» CONSIGNES DE L'EXERCICE
- a) D'après le texte sur Laurent et ses dessins sur planches de surf, qu'est-ce qui est le plus dur pour lui ?
- b) Relevez sans rien changer le passage du texte sur Laurent et les planches de surf qui commence par les mots contenant « L’artiste et sa » et finit par « nous dit l’artiste. ».
- c) Prolongez le texte sur Laurent et ses planches de surf en partant de sa dernière phrase.

L’artiste et sa vision
Pour Laurent, une planche de surf est un support fabuleux, qui possède tout de même quelques contraintes : « Il faut respecter l’outline, les sponsors, l’endroit où le surfeur va mettre ses stickers. Le plus dur, c’est de dessiner quelque chose qui soit cohérent avec la forme de la planche, mais c’est quelque chose que tu apprends au fur et à mesure » nous dit l’artiste.
Curieux de son processus créatif, nous avons demandé à Laurent où il puisait sa créativité. Il nous a répondu ceci : « Je suis une éponge, je m’imprègne de tout ce qui m’entoure, les gens, la musique, la BD, le cinéma. Tout m’inspire ! J’ai aussi beaucoup travaillé pour en arriver là. »
L’artiste en a profité pour nous faire part de sa vision : « En ce moment il y a un truc un peu particulier, une espèce d’amalgame de tous les shapeurs, alors qu’il y a de vrais artisans qui, pour moi, sont un peu comme des forgerons qui fabriquent des sabres. Ils shapent des planches pour des samouraïs comme Justin. Aujourd’hui on a tendance à mal différencier ces marques-là des autres, qui sont bonnes elles aussi, mais bien différentes des grands artisans shapeurs comme Axel Lorentz ou les mecs de chez DHD. » Des planches d’une grande qualité auxquelles Laurent aime s’associer par l’intermédiaire de ses poscas et sur lesquelles il aime beaucoup travailler. « C’est très important pour moi de reconnaitre les belles planches. J’aime participer au fait de valoriser le travail de ces artisans qui aujourd’hui a tendance à se fondre dans une masse faite de nombreux shapeurs dont les planches ne marchent pas forcément » nous a-t-il confié.

» DONNÉES FOURNIES
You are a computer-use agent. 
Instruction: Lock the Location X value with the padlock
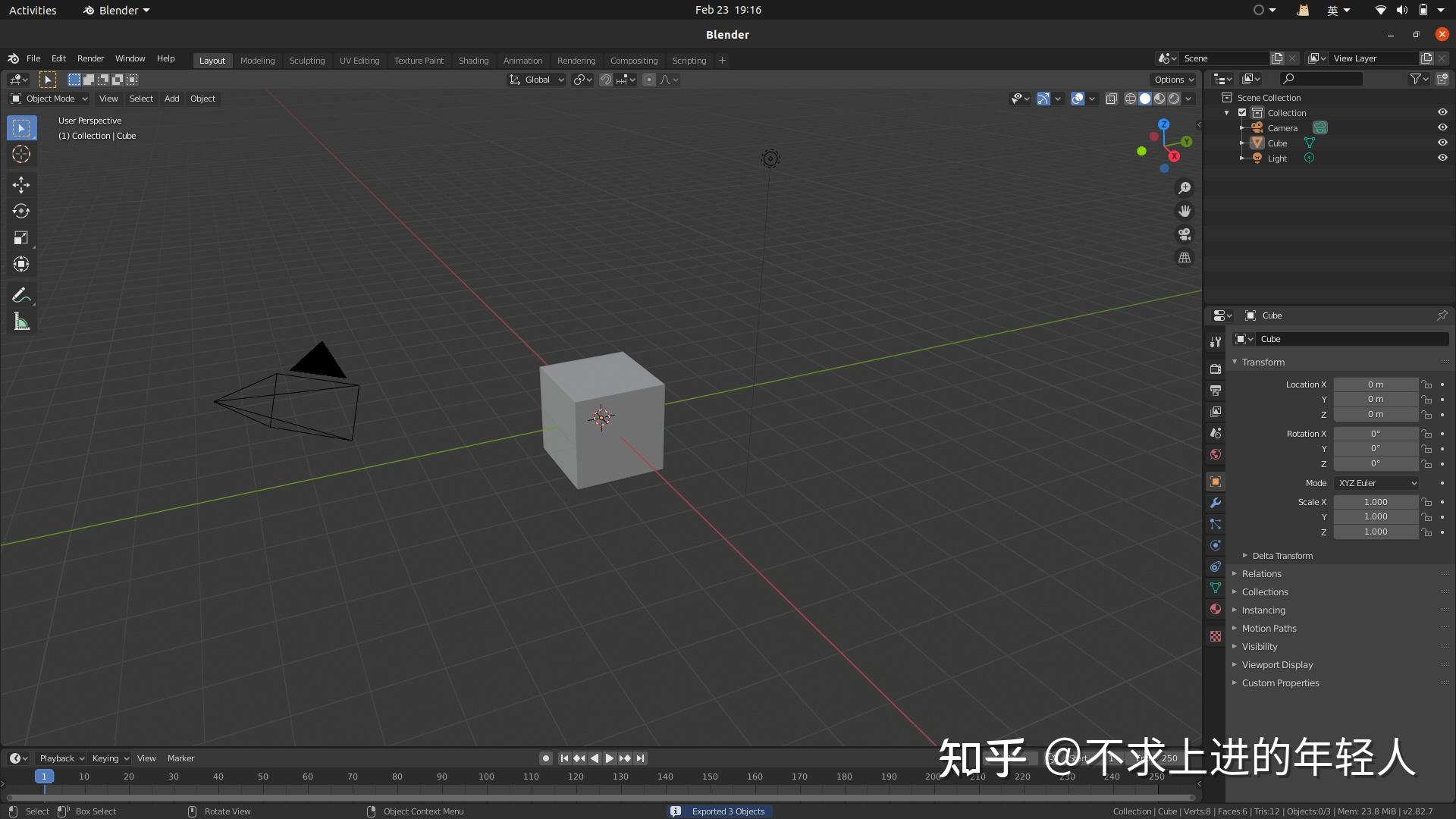coord(1426,384)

» RÉPONSES ATTENDUES
- a) Dessiner quelque chose qui soit cohérent avec la forme de la planche.

- b)
L’artiste et sa vision
Pour Laurent, une planche de surf est un support fabuleux, qui possède tout de même quelques contraintes : « Il faut respecter l’outline, les sponsors, l’endroit où le surfeur va mettre ses stickers. Le plus dur, c’est de dessiner quelque chose qui soit cohérent avec la forme de la planche, mais c’est quelque chose que tu apprends au fur et à mesure » nous dit l’artiste.

- c)
L’artiste a l’habitude de s’exprimer sur les planches des pros, chez lui au Pays Basque mais également lors de ses voyages au cours desquels il multiplie les rencontres, dont certaines auront une grande influence sur lui, à l’image de celle avec Rory Russell au Maroc. Il a dessiné, entre autres, sur les planches de Philippe Malvaux, Didier Piter, Eric Rebière, Rob Machado ou encore Sunny Garcia mais il n’hésite pas non plus à customiser les boards des enfants et des locaux lorsqu’il est à l’étranger. « Partout où je vais, mes dessins me permettent de créer du lien avec les locaux, d’intégrer leur univers. Tout ça m’inspire beaucoup, les voyages, les gens, je suis très fier que l’on se balade dans le monde entier avec mes planches. C’est marrant quand des gens se croisent à l’autre bout du monde et qu’ils en viennent à faire connaissance parce qu’ils ont chacun un dessin de moi sur leur planche. »
Le travail de Laurent vient magnifier celui du shapeur pour élever les planches à un niveau esthétique encore plus fort, avant que celles-ci ne soient mises en action par le talent du surfeur. On assiste donc ici à la conjugaison de plusieurs talents… Alors que notre interview touchait à sa fin, un petit groupe, de surfeurs antillais, présent sur les championnats de France s’est rapproché de l’artiste, désireux de voir leurs planches customisées. Des boards qui se retrouveront ensuite sur des spots lointains et feront voyager avec elles les dessins de l’artiste français.